EN FR
EN FR


Section: Research Program

Interaction

Participants : Benedikt Bollig, Thomas Chatain, Paul Gastin, Stefan Haar, Serge Haddad.

Introduction

Systems and services exhibit non-trivial interaction between specialized and heterogeneous components. This interplay is challenging for several reasons. On one hand, a coordinated interplay of several components is required, though each has only a limited, partial view of the system's configuration. We refer to this problem as distributed synthesis or distributed control. An aggravating factor is that the structure of a component might be semi-transparent, which requires a form of grey box management.

Interaction, one of the main characteristics of systems under consideration, often involves an environment that is not under the control of cooperating services. To achieve a common goal, the services need to agree upon a strategy that allows them to react appropriately regardless of the interactions with the environment. Clearly, the notions of opponents and strategies fall within game theory, which is naturally one of our main tools in exploring interaction. We will apply to our problems techniques and results developed in the domains of distributed games and of games with partial information. We will consider also new problems on games that arise from our applications.

Distributed Control

Participants : Benedikt Bollig, Thomas Chatain, Paul Gastin, Stefan Haar.

Program synthesis, as introduced by Church  [47] aims at deriving directly an implementation from a specification, allowing the implementation to be correct by design. When the implementation is already at hand but choices remain to be resolved at run time then the problem becomes controller synthesis. Both program and controller synthesis have been extensively studied for sequential systems. In a distributed setting, we need to synthesize a distributed program or distributed controllers that interact locally with the system components. The main difficulty comes from the fact that the local controllers/programs have only a partial view of the entire system. This is also an old problem largely considered undecidable in most settings  [63], [59], [62], [53], [55].

Actually, the main undecidability sources come from the fact that this problem was addressed in a synchronous setting using global runs viewed as sequences. In a truly distributed system where interactions are asynchronous we have recently obtained encouraging decidability results  [54], [45]. This is a clear witness where concurrency may be exploited to obtain positive results. It is essential to specify expected properties directly in terms of causality revealed by partial order models of executions (MSCs or Mazurkiewicz traces). We intend to develop this line of research with the ambitious aim to obtain decidability for all natural systems and specifications. More precisely, we will identify natural hypotheses both on the architecture of our distributed system and on the specifications under which the distributed program/controller synthesis problem is decidable. This should open the way to important applications, e.g., for distributed control of embedded systems.

Adaptation and Grey box management

Participants : Stefan Haar, Serge Haddad.

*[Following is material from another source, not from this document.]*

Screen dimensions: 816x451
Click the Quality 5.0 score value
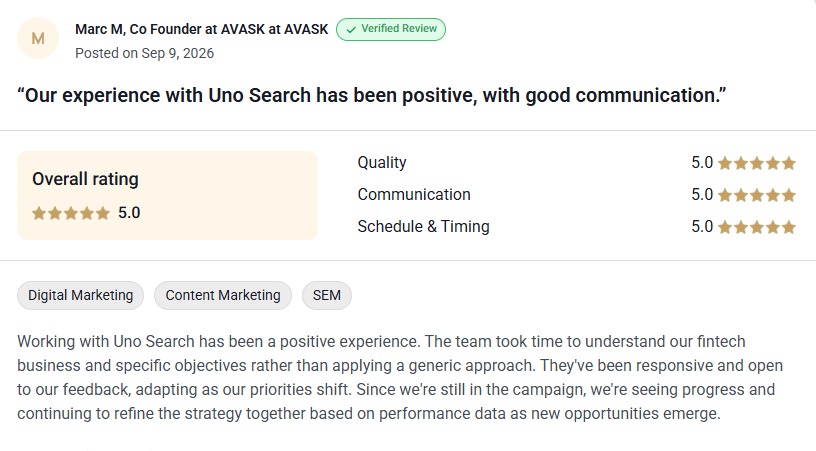pos(702,162)
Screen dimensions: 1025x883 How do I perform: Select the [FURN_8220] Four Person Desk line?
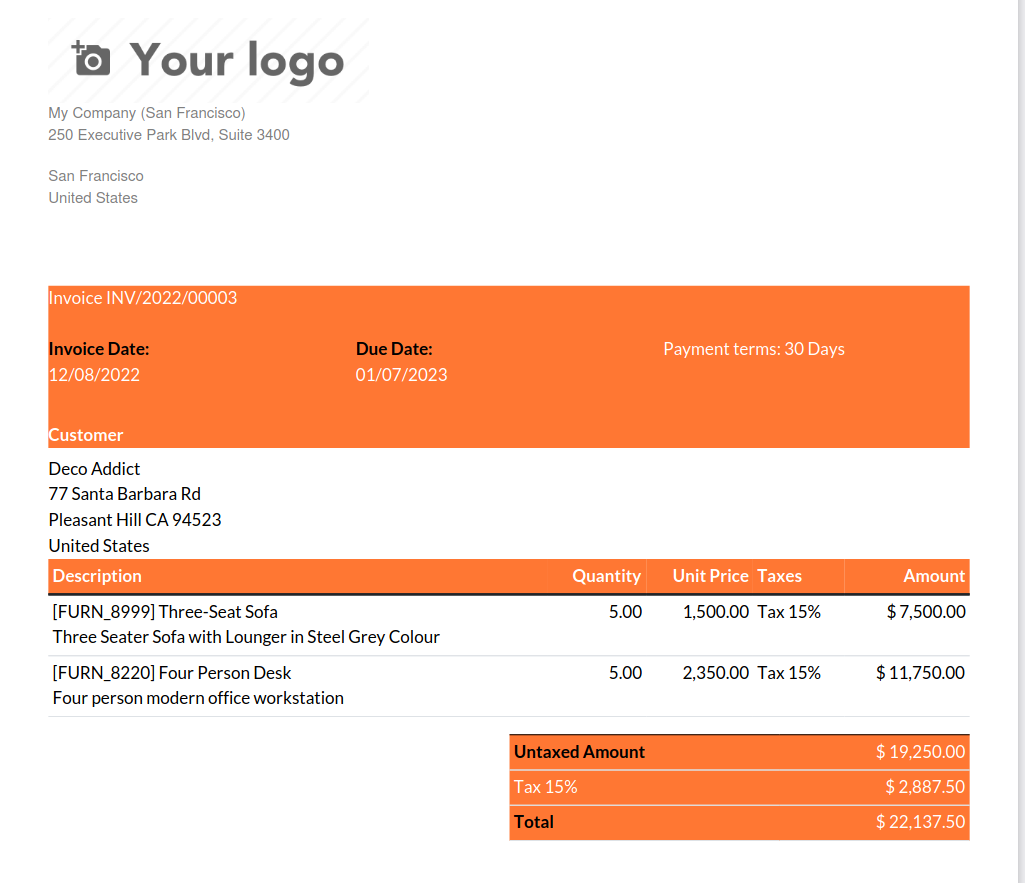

Contrary to mainframe systems or monolithic applications of the past, we are experiencing and using an increasing number of services that are performed not by one provider but rather by the interaction and cooperation of many specialized components. As these components come from different providers, one can no longer assume all of their internal technologies to be known (as it is the case with proprietary technology). Thus, in order to compose e.g. orchestrated services over the web, to determine violations of specifications or contracts, to adapt existing services to new situations etc, one needs to analyze the interaction behavior of boxes that are known only through their public interfaces. For their semi-transparent-semi-opaque nature, we shall refer to them as grey boxes. While the concrete nature of these boxes can range from vehicles in a highway section to hotel reservation systems, the tasks of grey box management have universal features allowing for generalized approaches with formal methods. Two central issues emerge:

  • Abstraction: From the designer point of view, there is a need for a trade-off between transparency (no abstraction) in order to integrate the box in different contexts and opacity (full abstraction) for security reasons.

  • Adaptation: Since a grey box gives a partial view about the behavior of the component, even if it is not immediately useable in some context, the design of an adaptator is possible. Thus the goal is the synthesis of such an adaptator from a formal specification of the component and the environment.

Our work on direct modeling and handling of "grey boxes" via modal models (see [49]) was halted when Dorsaf El-Hog stopped her PhD work to leave academia, and has not resumed for lack of staff. However, it should be noted that semi-transparent system management in a larger sense remains an active field for the team, witness in particular our work on diagnosis and testing.